Problem to solve
Check each line of the material that follows, and copy those holding the string "agent".
↓↓↓
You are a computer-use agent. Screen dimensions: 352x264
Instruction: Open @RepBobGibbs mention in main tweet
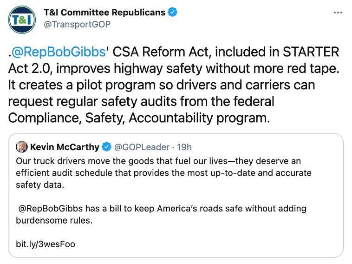[x=58, y=52]
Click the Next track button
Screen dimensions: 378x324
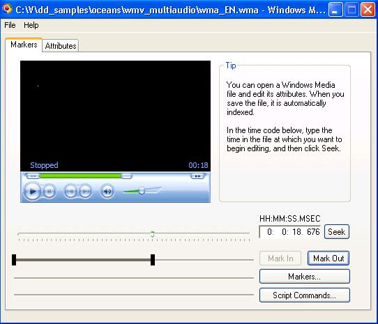(86, 192)
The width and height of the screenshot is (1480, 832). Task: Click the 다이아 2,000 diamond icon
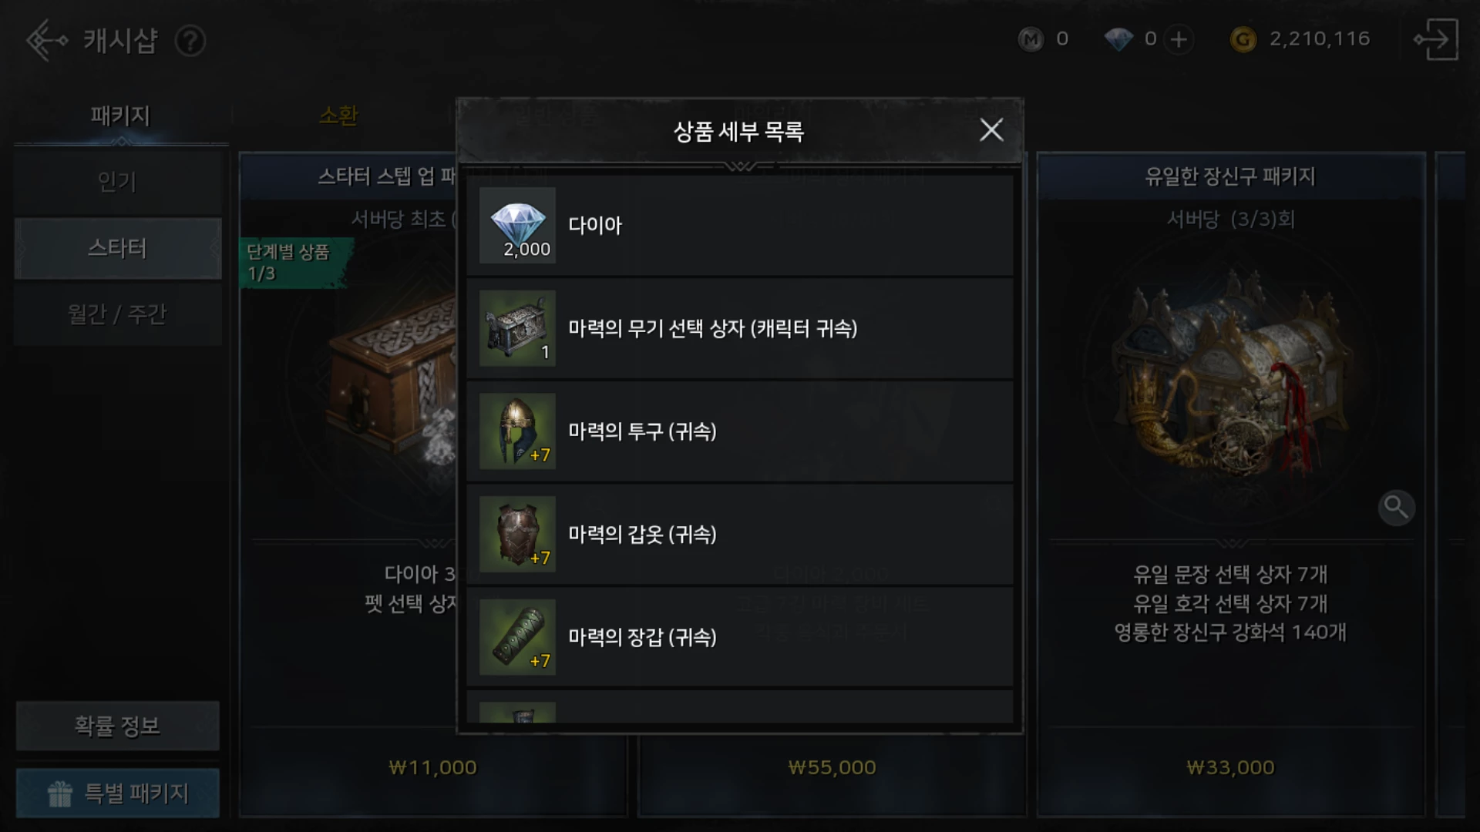[x=517, y=225]
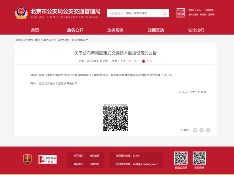Click the police badge logo
Screen dimensions: 234x175
tap(21, 13)
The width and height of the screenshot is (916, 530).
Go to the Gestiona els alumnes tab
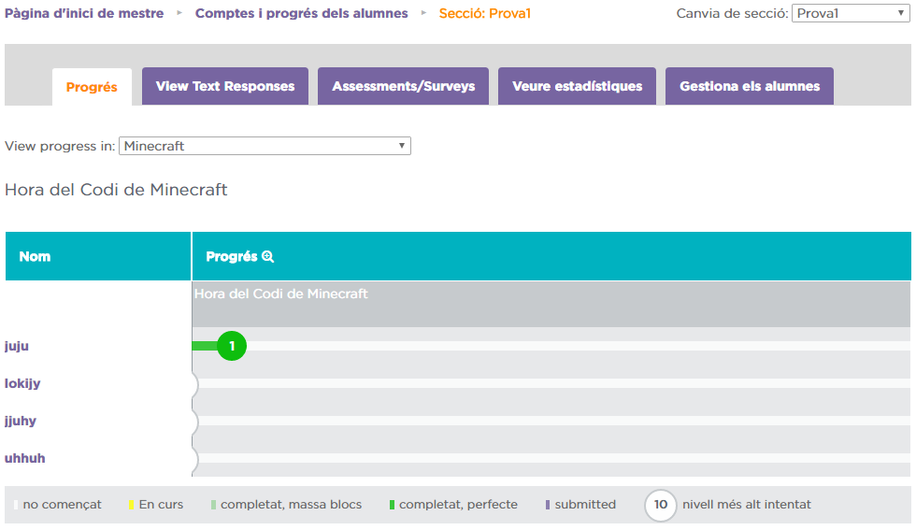pos(749,86)
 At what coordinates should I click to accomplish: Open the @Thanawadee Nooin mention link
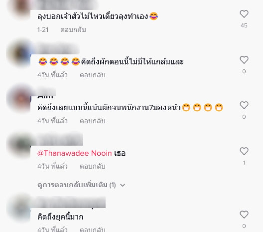point(75,153)
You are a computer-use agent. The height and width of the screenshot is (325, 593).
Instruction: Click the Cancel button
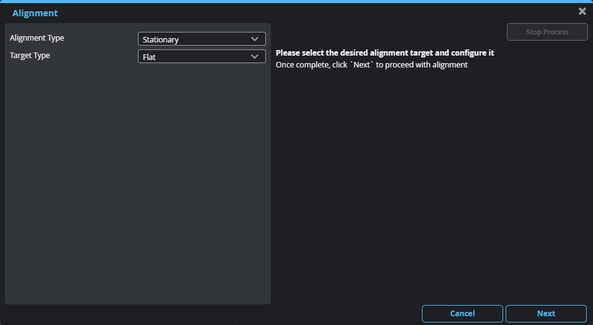[x=462, y=313]
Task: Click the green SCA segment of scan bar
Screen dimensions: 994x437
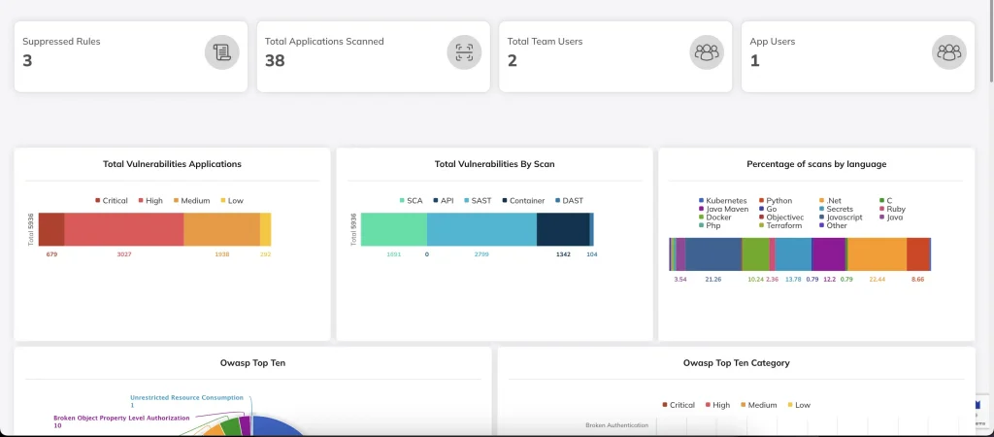Action: point(394,229)

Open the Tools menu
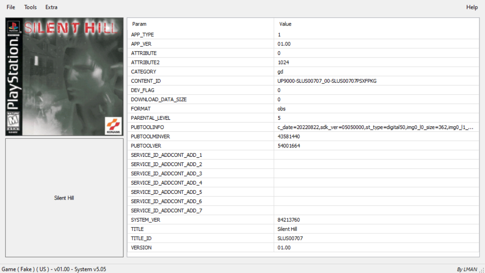30,7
↑↑↑
Reply
You are a computer-use agent. Screen dimensions: 352x264
You are a computer-use agent. The height and width of the screenshot is (325, 593).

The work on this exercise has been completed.